What you should do:
Starting at the first line and ending at the one with "Tout refuser (180, 480)", give the lines of the listing again exactly, and nothing else; skip the pictures.

Data to process:
☆ ☆ ☆ ☆ ☆
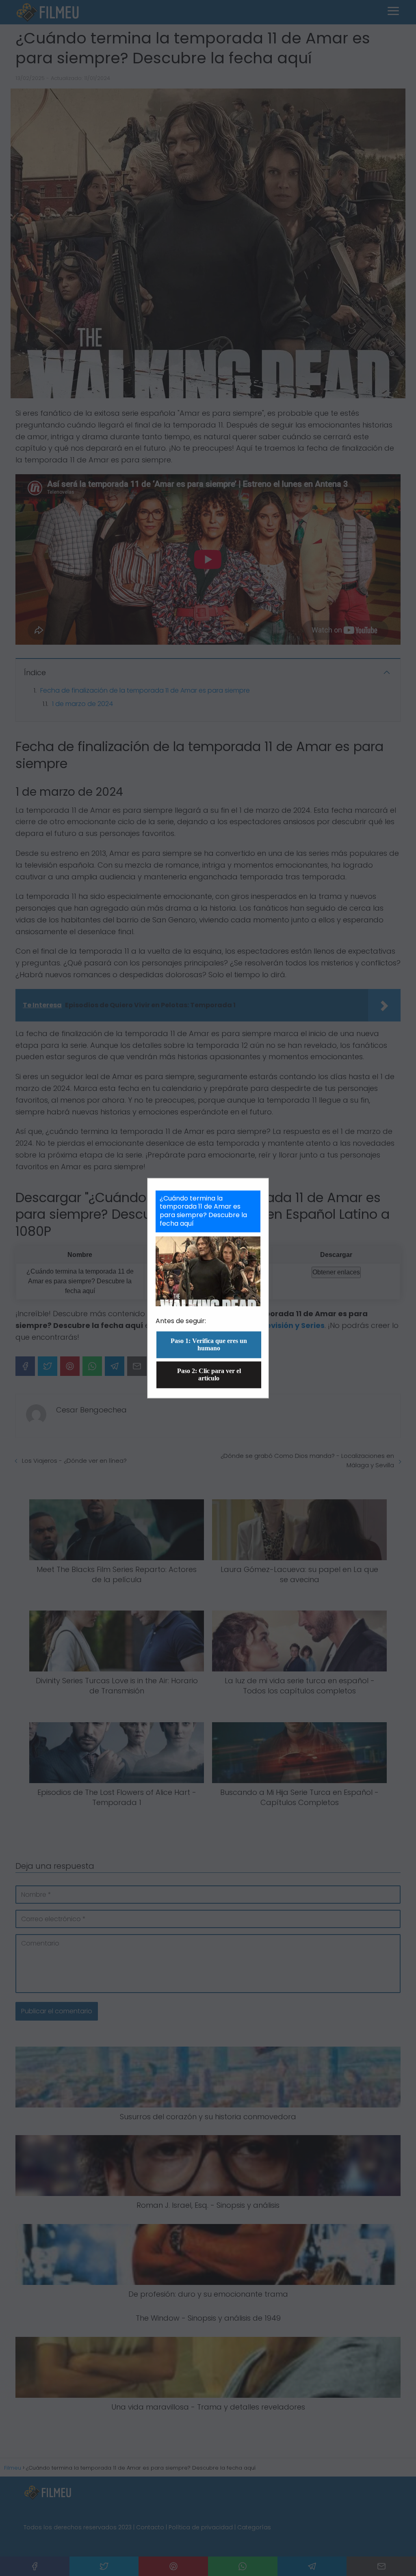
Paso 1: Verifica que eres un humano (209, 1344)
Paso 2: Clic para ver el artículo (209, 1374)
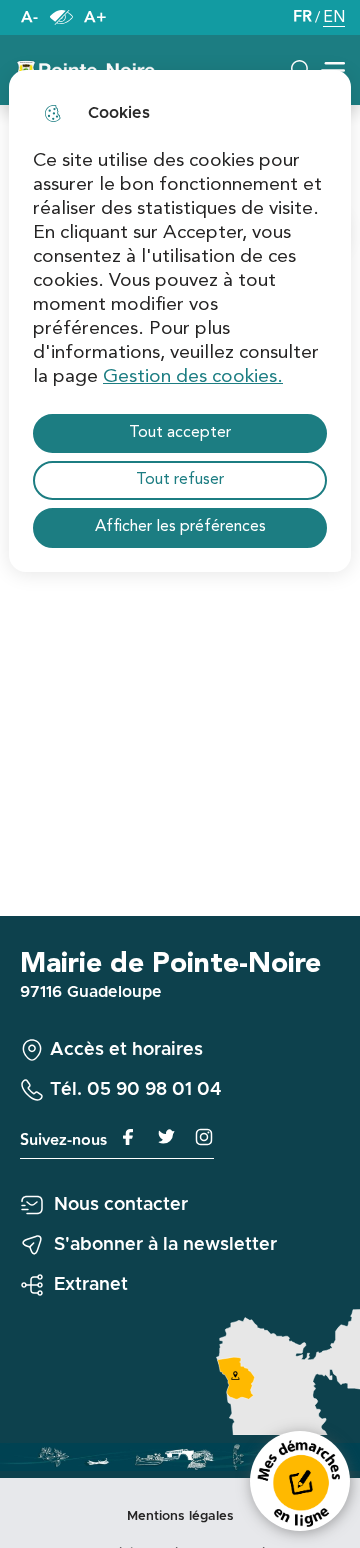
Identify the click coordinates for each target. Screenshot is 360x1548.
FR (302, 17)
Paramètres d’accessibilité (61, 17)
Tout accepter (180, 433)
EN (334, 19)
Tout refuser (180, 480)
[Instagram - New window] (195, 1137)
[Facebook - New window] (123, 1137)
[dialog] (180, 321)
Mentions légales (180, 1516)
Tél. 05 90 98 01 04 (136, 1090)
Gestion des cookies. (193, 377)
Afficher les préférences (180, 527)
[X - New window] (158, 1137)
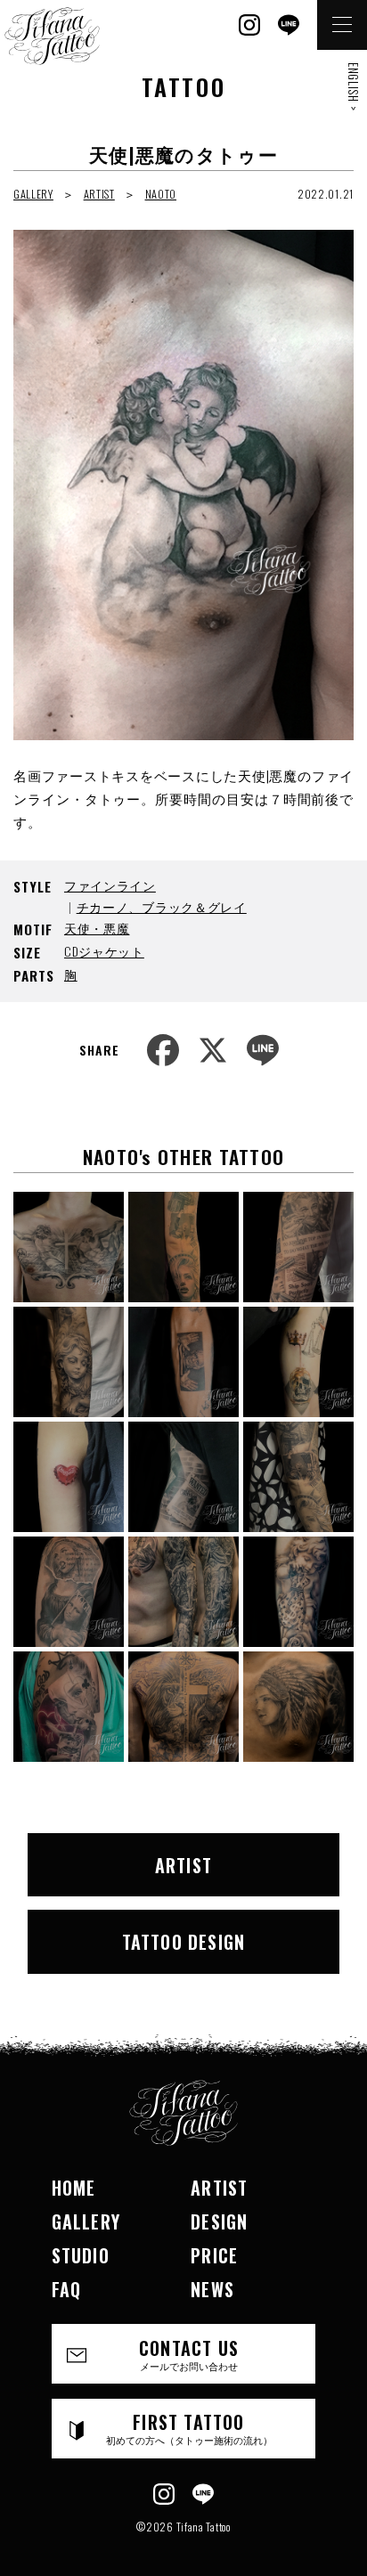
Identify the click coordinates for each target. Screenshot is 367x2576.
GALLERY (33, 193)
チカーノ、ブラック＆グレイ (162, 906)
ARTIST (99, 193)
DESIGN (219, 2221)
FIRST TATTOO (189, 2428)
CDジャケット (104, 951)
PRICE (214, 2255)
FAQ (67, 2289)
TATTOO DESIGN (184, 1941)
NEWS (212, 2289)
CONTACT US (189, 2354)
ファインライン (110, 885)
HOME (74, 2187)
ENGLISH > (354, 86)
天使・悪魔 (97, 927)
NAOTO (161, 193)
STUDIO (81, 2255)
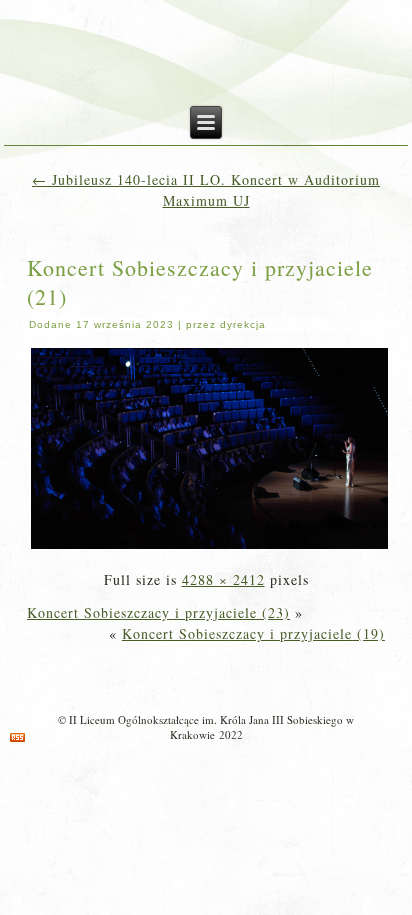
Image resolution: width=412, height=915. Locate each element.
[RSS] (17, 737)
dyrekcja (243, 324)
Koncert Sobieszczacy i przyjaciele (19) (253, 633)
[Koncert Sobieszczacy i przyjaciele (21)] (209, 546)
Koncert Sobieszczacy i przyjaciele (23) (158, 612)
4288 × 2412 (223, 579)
☆ ☆ ☆ ☆ ☆
Output:
Paso 1: Verifica que eres un humano (209, 1344)
Paso 2: Clic para ver el artículo (209, 1374)
Identify the click coordinates for each target. Screenshot is 360x1548.
FR (302, 17)
Paramètres d’accessibilité (61, 17)
Tout accepter (180, 433)
EN (334, 19)
Tout refuser (180, 480)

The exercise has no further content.